— Records for this task —
§
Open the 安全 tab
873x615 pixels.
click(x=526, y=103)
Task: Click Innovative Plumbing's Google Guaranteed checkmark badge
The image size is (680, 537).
§
Copy these lines exactly as they appear.

Open the 安全 tab
873x615 pixels.
click(x=526, y=103)
Task: Click Innovative Plumbing's Google Guaranteed checkmark badge
The image size is (680, 537).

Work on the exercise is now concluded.